▸ EXERCISE REQUIREMENTS
Wherever the word "cell" occurs in the listing, copy the whole line.

▸ DATA PROVIDED

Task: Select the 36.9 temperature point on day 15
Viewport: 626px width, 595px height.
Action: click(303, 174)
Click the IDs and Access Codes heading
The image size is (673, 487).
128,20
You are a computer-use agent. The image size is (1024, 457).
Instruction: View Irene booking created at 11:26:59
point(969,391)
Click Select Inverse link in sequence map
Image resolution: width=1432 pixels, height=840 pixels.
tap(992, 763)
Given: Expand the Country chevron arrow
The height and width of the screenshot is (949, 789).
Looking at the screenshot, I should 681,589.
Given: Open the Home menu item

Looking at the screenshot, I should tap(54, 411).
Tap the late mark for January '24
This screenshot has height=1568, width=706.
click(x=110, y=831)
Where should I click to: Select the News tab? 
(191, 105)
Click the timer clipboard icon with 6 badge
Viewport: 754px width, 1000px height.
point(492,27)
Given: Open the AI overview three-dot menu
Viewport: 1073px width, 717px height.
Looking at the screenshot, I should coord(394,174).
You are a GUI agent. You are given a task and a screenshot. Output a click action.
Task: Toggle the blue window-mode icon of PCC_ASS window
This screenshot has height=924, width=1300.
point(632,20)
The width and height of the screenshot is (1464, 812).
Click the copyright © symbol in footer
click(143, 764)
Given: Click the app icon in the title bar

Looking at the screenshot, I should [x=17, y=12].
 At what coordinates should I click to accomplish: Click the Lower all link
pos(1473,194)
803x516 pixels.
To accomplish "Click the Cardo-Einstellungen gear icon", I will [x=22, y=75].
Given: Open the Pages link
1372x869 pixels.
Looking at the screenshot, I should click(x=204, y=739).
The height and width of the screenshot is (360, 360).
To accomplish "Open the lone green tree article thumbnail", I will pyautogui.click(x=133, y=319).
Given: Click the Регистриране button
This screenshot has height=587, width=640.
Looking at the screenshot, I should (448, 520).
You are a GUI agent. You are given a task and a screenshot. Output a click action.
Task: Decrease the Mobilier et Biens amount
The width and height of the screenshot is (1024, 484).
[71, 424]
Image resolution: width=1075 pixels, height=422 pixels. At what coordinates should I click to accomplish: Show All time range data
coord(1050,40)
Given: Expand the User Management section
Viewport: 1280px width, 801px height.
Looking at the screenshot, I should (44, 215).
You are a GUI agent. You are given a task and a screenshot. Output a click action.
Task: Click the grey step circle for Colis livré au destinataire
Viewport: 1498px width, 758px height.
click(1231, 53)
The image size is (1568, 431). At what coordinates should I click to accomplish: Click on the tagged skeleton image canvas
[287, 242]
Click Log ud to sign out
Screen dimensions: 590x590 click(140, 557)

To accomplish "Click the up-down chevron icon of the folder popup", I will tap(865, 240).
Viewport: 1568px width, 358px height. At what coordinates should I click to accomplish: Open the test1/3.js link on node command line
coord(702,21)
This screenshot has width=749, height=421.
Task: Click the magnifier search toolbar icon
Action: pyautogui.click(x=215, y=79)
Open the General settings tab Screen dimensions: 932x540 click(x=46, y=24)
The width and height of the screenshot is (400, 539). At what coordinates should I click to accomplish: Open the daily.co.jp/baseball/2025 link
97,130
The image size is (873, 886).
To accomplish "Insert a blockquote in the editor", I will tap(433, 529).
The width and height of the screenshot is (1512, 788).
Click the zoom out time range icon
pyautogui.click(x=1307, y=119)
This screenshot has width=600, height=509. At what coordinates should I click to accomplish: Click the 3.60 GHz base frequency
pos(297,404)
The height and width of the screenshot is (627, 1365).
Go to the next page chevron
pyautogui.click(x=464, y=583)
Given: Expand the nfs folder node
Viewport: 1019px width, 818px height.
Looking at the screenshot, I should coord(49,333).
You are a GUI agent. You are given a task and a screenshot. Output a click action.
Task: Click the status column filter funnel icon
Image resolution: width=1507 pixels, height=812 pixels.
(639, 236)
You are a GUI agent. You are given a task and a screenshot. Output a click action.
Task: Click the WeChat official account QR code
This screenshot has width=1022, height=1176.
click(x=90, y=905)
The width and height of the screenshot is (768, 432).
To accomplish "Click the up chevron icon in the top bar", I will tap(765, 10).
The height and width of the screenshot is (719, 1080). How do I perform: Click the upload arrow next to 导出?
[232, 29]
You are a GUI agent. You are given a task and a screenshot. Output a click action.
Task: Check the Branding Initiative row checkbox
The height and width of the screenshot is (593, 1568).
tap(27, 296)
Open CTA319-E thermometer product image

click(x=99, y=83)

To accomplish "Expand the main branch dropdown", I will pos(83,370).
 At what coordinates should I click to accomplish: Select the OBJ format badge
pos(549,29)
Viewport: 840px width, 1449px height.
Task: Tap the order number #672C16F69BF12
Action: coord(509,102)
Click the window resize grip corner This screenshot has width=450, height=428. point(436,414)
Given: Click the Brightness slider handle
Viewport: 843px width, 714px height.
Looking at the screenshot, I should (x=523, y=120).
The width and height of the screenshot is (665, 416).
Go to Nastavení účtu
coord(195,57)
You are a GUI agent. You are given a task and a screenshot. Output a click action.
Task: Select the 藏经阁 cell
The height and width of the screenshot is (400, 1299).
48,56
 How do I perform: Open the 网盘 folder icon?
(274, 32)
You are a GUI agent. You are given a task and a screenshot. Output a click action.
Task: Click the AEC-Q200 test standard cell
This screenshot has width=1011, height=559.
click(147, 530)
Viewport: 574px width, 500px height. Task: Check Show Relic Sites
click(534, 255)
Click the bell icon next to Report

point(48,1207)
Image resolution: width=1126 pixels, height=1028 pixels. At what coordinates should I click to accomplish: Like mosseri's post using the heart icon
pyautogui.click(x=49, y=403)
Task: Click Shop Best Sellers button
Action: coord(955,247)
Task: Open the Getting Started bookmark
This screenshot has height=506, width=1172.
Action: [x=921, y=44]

▸ OUTPUT OF THE EXERCISE
Task: Select the 藏经阁 cell
Task: Click the AEC-Q200 test standard cell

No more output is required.